**WHAT IS BEING ASKED:** What lines below mention the word "agent"? Copy each one.

**RECORDED DATA:**
[Start of section]

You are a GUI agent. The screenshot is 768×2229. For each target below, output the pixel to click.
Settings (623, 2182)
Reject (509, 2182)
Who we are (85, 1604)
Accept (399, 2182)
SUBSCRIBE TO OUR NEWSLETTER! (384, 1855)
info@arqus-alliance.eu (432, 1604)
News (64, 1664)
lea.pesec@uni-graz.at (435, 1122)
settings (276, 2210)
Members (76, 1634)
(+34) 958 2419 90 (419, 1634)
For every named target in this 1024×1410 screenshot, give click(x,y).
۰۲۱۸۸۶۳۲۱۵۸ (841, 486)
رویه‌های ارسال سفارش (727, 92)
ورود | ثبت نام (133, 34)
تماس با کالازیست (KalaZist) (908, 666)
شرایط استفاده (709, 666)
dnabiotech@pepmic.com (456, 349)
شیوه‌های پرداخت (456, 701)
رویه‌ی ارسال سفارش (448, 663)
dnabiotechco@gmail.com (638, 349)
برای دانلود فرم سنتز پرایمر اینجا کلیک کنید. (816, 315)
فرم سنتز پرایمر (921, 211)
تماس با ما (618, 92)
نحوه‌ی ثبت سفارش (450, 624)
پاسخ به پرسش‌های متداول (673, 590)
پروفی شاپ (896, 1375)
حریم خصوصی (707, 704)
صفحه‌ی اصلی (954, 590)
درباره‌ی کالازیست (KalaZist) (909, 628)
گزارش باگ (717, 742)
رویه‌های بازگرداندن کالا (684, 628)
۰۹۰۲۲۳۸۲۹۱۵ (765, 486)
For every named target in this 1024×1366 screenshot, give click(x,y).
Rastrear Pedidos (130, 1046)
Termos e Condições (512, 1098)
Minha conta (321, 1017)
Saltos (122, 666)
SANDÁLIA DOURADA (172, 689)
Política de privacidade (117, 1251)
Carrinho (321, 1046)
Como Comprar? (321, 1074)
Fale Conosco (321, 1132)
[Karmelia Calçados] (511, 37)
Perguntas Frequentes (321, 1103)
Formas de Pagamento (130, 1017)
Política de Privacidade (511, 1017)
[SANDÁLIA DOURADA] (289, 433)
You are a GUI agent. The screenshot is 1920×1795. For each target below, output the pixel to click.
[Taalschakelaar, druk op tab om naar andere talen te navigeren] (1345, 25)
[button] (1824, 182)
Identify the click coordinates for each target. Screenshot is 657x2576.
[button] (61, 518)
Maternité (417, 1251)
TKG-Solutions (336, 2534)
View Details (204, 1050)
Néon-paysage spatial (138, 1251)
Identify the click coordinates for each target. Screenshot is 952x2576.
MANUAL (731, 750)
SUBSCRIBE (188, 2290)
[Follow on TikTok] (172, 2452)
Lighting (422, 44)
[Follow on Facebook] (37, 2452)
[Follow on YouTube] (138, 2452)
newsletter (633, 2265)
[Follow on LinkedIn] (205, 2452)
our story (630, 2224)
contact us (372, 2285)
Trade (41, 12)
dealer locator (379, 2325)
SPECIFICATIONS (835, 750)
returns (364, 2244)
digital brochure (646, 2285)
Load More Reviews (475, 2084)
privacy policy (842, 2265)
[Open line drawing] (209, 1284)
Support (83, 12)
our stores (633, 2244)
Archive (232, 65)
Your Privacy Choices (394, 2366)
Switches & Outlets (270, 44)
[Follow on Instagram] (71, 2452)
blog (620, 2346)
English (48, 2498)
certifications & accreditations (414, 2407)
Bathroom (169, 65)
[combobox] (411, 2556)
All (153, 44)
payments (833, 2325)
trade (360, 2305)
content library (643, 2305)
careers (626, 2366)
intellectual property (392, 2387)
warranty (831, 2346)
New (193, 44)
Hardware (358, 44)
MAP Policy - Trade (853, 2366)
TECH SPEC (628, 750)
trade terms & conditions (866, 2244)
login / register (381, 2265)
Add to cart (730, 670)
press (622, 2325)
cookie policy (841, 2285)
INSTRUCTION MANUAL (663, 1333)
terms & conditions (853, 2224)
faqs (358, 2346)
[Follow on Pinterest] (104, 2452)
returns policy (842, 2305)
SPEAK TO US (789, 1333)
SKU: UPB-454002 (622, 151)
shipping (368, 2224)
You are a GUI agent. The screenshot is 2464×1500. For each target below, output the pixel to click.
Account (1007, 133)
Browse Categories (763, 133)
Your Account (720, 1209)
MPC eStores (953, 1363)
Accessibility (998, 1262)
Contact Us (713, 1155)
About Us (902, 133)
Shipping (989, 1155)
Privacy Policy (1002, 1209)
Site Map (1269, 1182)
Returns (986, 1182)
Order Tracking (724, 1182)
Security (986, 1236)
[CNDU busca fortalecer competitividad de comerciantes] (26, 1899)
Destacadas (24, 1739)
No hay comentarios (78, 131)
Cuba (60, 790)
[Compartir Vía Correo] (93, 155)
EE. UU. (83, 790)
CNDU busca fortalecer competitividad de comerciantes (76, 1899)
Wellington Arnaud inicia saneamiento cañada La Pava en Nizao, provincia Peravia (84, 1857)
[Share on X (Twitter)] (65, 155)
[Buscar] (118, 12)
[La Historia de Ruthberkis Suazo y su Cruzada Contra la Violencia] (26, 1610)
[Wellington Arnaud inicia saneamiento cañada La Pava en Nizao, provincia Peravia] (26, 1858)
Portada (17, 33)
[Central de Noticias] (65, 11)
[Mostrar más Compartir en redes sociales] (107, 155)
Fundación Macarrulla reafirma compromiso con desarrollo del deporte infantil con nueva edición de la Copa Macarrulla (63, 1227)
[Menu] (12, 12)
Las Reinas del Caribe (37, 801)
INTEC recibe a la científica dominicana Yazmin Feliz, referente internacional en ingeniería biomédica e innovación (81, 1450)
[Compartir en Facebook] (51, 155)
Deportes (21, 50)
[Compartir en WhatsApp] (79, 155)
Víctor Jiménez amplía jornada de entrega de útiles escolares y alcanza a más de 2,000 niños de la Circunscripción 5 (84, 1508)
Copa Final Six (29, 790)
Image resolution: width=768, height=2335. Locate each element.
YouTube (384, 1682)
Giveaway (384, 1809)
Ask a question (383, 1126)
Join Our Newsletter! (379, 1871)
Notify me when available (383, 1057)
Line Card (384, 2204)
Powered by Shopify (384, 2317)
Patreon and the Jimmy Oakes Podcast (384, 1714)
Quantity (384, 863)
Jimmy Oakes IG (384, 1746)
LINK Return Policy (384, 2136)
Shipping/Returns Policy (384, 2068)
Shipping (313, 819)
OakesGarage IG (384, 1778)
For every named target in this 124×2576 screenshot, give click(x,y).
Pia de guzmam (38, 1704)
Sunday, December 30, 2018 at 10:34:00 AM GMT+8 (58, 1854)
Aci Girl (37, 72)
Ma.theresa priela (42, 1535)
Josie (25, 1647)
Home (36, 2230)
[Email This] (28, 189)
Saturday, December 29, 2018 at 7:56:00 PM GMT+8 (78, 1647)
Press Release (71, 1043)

[End of section]

**YOUR SOLUTION:**
You are a GUI agent. The screenshot is 768×2229. For each target below, output the pixel to click.
You are a GUI agent. The screenshot is 1920×1795. For each target below, output the pixel to click.
You are a GUI agent. The screenshot is 2464×1500. For each target below, output the pixel to click.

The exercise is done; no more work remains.